> **ACTIVITY**
Transcribe the data in full; each line must match exactly.

> **PROVIDED RECORDS**
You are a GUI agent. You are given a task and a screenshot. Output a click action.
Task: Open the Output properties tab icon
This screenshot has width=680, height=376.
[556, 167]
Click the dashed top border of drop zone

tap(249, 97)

> **FINISHED EXERCISE**
You are a GUI agent. You are given a task and a screenshot. Output a click action.
Task: Open the Output properties tab icon
This screenshot has width=680, height=376.
[556, 167]
Click the dashed top border of drop zone

tap(249, 97)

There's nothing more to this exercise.